• **Text segment**:
------------------------

# Loaning an ebook to yourself



## ChristopherDavidPetersen (Mar 24, 2011)

FYI to those new to ebooks (like myself) - I downloaded an ebook to my phone. There was a lot of useful info that I wanted to print out so I tried to "loan" it to my PC because Amazon didn't have any provision for me to down load it again (a one shot deal). I tried to open it on my PC but received a message stating I couldn't open it because Amazon won't let you loan a book to yourself. I figured to go back to my phone and "simply" jot down the info I need, but the ebook on my book was locked because it was now loaned to my PC.

So, I couldn't read the book on my phone and I couldn't open it on my PC. In the end, I cancelled the ebook and received a refund which I then went to the authors web site and bought it back again. He allows multiple downloads where Amazon does not. What a pain.

Anyway... FYI in case anyone is trying to do the same thing.

I'm not normally a dufus. Sometimes things like this happen.

_--- edited... no self-promotion (book covers, web links, mentioning your book/blog/etc.) in posts outside the Book Bazaar forum. please read our Forum Decorum thread. future posts containing self-promotion will be deleted without notice._


----------



## pidgeon92 (Oct 27, 2008)

Was this a Kindle book? If so, you can generally download it to up to six different devices on your account. You do this by accessing the book from the device/software's archive feature. Alternately, you can do this from your Manage Your Kindle page on your Amazon.com account.

However, you will not be able to print from an ebook. This is to prevent you from distributing copies.

The Buy, Sell, Trade, and Barter forum is not the right place for this thread, I will move it to Tips, Tricks and Troubleshooting.


----------



## ChristopherDavidPetersen (Mar 24, 2011)

------------------------

• **Your tasks**:
[a] Answer these questions about the forum thread on loaning an ebook to yourself, one per line:
(i) Where did the first poster buy the ebook again after getting a refund?
(ii) According to the reply, to how many devices can a Kindle book generally be downloaded?
(iii) Which forum will the thread be moved to?
[b] Write a continuation of the forum thread on loaning an ebook to yourself, starting after its final heading.
The lines that come next are from a different source.

------------------------

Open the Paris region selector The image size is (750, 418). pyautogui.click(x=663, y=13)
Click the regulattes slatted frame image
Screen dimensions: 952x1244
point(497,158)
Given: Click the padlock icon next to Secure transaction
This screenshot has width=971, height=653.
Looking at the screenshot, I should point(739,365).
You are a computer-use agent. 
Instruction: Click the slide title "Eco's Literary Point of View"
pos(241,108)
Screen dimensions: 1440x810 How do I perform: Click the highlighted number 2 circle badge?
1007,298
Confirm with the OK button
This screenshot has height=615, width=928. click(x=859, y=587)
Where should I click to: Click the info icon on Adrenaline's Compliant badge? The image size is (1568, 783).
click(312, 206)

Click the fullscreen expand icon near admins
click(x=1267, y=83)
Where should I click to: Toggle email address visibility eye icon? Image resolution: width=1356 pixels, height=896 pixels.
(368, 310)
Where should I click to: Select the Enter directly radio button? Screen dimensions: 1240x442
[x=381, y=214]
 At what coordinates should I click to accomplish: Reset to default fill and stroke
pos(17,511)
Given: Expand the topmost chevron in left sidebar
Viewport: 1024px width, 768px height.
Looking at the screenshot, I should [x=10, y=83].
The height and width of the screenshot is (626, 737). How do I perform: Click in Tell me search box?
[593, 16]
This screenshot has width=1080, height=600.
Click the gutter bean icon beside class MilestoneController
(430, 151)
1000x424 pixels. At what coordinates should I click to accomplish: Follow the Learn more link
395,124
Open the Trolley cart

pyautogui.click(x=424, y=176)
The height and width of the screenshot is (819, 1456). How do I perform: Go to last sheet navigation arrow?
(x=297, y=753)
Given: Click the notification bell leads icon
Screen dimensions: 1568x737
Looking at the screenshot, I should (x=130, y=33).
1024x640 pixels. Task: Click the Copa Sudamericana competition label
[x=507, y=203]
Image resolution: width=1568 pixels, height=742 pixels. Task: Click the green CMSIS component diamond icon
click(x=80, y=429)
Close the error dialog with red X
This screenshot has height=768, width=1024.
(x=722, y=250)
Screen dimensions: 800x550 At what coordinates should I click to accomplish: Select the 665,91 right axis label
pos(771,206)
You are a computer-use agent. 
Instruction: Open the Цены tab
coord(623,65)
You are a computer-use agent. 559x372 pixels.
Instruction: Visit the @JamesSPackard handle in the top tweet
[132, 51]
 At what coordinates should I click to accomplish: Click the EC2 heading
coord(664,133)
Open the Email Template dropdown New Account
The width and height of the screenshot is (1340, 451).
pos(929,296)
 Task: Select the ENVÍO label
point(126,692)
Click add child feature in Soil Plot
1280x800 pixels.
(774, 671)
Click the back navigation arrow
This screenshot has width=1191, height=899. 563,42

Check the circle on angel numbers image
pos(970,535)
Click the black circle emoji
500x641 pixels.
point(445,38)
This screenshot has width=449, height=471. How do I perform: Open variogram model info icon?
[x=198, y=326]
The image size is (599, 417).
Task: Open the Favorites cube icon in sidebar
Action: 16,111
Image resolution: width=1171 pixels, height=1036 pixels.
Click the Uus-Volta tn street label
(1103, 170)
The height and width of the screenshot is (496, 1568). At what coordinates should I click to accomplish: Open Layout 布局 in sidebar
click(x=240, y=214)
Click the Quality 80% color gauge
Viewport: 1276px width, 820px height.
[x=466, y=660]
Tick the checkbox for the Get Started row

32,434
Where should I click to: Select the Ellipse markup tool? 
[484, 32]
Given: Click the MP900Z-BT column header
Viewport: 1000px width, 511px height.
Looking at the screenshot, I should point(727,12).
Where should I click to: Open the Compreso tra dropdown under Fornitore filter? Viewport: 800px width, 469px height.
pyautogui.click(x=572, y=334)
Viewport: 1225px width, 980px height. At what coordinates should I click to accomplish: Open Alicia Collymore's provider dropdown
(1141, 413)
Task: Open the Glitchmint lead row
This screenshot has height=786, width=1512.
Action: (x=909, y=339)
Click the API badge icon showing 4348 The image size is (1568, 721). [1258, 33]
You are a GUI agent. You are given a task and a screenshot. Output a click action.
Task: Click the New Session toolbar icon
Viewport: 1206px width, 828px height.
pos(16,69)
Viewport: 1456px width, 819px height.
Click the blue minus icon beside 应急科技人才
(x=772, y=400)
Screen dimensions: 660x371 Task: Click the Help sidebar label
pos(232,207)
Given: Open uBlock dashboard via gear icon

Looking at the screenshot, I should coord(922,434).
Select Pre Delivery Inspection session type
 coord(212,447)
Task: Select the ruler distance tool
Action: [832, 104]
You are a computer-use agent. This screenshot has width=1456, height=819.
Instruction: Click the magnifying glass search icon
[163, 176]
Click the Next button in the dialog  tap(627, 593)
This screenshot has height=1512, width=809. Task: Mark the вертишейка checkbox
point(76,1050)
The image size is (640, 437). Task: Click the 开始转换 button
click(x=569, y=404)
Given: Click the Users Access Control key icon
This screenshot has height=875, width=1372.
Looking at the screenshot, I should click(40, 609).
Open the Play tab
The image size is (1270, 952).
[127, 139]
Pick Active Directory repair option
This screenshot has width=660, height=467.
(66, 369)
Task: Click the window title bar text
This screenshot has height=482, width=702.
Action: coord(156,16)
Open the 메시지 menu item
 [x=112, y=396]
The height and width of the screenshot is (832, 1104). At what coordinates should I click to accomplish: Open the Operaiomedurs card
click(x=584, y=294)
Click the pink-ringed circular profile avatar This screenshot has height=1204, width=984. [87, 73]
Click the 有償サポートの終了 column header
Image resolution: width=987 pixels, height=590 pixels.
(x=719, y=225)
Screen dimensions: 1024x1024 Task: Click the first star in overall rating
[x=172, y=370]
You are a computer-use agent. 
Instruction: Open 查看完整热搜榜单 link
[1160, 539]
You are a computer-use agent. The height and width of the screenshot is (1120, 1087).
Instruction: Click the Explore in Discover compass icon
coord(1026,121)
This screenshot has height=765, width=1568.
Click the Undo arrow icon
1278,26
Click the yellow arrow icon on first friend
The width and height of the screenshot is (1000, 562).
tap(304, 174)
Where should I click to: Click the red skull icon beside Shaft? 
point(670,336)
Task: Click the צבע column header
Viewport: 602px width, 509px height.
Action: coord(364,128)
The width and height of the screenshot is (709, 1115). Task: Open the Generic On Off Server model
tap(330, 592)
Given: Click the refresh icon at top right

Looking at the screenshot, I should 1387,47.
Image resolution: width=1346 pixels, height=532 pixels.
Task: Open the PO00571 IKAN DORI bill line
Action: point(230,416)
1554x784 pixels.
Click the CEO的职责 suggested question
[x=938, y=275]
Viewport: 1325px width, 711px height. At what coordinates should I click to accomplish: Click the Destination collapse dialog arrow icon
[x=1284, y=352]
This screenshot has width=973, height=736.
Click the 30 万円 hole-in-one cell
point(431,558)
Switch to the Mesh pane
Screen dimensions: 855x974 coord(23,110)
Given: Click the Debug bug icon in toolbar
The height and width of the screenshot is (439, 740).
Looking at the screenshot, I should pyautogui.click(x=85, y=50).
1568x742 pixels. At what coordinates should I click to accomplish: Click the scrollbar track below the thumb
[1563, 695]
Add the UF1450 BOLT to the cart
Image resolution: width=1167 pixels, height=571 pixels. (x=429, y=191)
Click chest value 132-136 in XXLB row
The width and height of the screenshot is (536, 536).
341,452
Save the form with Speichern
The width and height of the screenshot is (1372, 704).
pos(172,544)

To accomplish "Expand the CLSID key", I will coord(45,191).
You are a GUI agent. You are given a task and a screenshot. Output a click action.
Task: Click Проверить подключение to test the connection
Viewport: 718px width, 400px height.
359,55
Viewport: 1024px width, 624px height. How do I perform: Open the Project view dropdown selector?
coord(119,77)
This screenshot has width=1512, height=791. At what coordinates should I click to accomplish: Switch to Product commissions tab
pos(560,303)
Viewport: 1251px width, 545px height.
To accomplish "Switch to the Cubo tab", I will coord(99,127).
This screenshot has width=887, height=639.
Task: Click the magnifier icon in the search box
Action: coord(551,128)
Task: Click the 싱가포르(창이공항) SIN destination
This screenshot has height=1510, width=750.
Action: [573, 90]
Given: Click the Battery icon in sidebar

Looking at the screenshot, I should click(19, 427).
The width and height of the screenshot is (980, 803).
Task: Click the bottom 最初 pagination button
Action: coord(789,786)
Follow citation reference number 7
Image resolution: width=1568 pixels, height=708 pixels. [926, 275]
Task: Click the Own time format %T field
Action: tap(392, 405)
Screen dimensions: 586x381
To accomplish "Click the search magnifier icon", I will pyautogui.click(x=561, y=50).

------------------------

• **Results in order**:
[a]
(i) From the author's web site.
(ii) Up to six.
(iii) Tips, Tricks and Troubleshooting.

[b]
I was a Kindle book. Once I loaned the book to myself, the options on the "manage your kindle" page became inaccessible. I clicked on every button and options I could see, both on my device and from my account page on Amazon, but nothing appeared... nothing gave me the option to cancel or "unloan" the ebook.

In the end, as I said, I just ended up going to the authors web page... problem solved and he made 100 percent on him money.

thanks for you help, anyway.


----------



## sebat (Nov 16, 2008)

No need to loan something to yourself.  You can have unlimited downloads of any book you've purchased but it may only be on 6 devices at the same time. To read in on the computer...

Download "Kindle for PC" or "Kindle for Mac" at Amazon.
Go to "Manage Your Kindle" at Amazon
Select the book you wish to send and click on deliver to Kindle for PC.


----------



## intinst (Dec 23, 2008)

Once the ebook is loaned, you no longer may do anything with it, just as if it were a physical book you had loaned to someone.


----------



## pidgeon92 (Oct 27, 2008)

ChristopherDavidPetersen said:


> I was a Kindle book. Once I loaned the book to myself, the options on the "manage your kindle" page became inaccessible. I clicked on every button and options I could see, both on my device and from my account page on Amazon, but nothing appeared... nothing gave me the option to cancel or "unloan" the ebook.


I'm afraid you caused your own problem. You cannot "unloan" a book. However, the "person" you loaned it to can return it, and then it will be accessible again.


----------



## NotActive (Jan 24, 2011)

content


----------



## luvshihtzu (Dec 19, 2008)

Normally loans that are not opened or accepted, sit in pending for 7 days before returning to the original lender.  Personally I would like to see that changed to just 2 or 3 days like the libraries do for Overdrive books.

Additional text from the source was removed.